Au-delà du cas belge, l’affaiblissement des classifications traditionnelles rend compte et rejoint tout un mouvement de décompartimentation des disciplines engagé en France en particulier depuis les années 90. L’objectif du nouveau curriculum formel, ancré dans l’exigence de la construction d’une Europe de la connaissance (stratégie de Lisbonne), semble être d’unifier les objectifs des différentes disciplines. Cet objectif s’actualise dans l’enseignement intégré, dans les expérimentations de projets interdisciplinaires ou encore dans la mise en place de thèmes de convergence. La sociologie des curricula est ici encore utile pour analyser les résistances disciplinaires à ces nouveaux découpages, résistances visibles chez les enseignants de disciplines « stratifiées » pour reprendre l’expression de Young.
Ce dernier a identifié des tendances convergentes dans les politiques européennes et internationales en particulier « le passage d’un cursus articulé sur des sujets disciplinaires à un cursus générique », « la réduction des contenus disciplinaires des curricula » et « la promotion de thèmes transdisciplinaires » [3] (Young 2010). La question du lien entre ces évolutions et la démocratisation de l’enseignement reste posée.
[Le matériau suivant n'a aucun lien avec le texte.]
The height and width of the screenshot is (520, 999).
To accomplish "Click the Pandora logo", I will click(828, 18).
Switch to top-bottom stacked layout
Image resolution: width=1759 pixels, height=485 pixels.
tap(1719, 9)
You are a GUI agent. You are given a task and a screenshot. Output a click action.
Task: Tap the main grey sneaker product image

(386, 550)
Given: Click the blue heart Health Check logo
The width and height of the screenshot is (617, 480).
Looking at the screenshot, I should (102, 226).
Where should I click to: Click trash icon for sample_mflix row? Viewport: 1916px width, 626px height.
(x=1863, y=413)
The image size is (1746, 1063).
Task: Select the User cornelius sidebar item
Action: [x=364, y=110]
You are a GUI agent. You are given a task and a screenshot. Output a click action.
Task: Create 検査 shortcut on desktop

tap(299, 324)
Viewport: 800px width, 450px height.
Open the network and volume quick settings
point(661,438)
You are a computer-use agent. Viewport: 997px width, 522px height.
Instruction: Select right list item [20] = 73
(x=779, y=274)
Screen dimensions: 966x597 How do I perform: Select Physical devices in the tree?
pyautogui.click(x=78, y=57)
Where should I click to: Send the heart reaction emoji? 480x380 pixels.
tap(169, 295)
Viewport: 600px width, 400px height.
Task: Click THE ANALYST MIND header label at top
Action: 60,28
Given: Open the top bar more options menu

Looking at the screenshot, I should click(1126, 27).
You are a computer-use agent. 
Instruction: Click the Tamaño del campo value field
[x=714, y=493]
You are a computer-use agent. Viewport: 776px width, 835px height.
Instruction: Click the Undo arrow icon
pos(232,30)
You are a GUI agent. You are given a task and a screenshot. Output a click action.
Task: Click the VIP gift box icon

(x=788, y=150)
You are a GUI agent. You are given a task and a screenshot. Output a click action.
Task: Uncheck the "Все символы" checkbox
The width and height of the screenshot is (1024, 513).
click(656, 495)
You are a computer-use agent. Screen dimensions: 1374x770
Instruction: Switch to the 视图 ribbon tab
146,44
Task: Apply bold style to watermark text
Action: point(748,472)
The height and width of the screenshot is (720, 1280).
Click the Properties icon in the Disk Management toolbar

Young met en garde contre la tentation de s’appuyer avec excès sur l’expérience des élèves et plaide pour un retour au savoir, c’est-à-dire à la transmission de contenus que les enfants des classes les plus défavorisées ne rencontreront pas ailleurs qu’à l’école. Éric Mangez interroge également le rôle de la pédagogie invisible dans la reproduction des inégalités. Il analyse en particulier le désarroi d’enseignants qui peinent à objectiver le savoir. L’attrait pour les situations réelles, l’inscription des activités dans les pratiques sociales des élèves, si elles permettent l’implication, la motivation et l’accès au sens, butent sur la formalisation de savoirs détachés de leur usage. Dans le contexte français, la généralisation de la démarche d’investigation dans des disciplines comme la technologie en collège, se heurte actuellement aux mêmes difficultés.


[1Voir par exemple les travaux d’André Chervel ou d’Anne-Marie Chartier pour les lettres, d’Hélène Gispert pour les mathématiques ou encore de Dominique Pestre pour les sciences.

[2Viviane Isambert-Jamati, Culture technique et critique sociale à l’école élémentaire, PUF, Paris, 1984
Nell Keddie, « Le savoir dispensé dans la salle de classe », in Jérôme Deauvieau et Jean-Pierre Terrail, Les sociologues, l’école et la transmission des savoirs. Présentation et choix de textes, La Dispute, Paris, 2007, p151-187.

[3M.F.D. Young, “Alternative educational futures for a knowledge society”, European educational research journal, 2010, vol 9, n°1, p.1-12.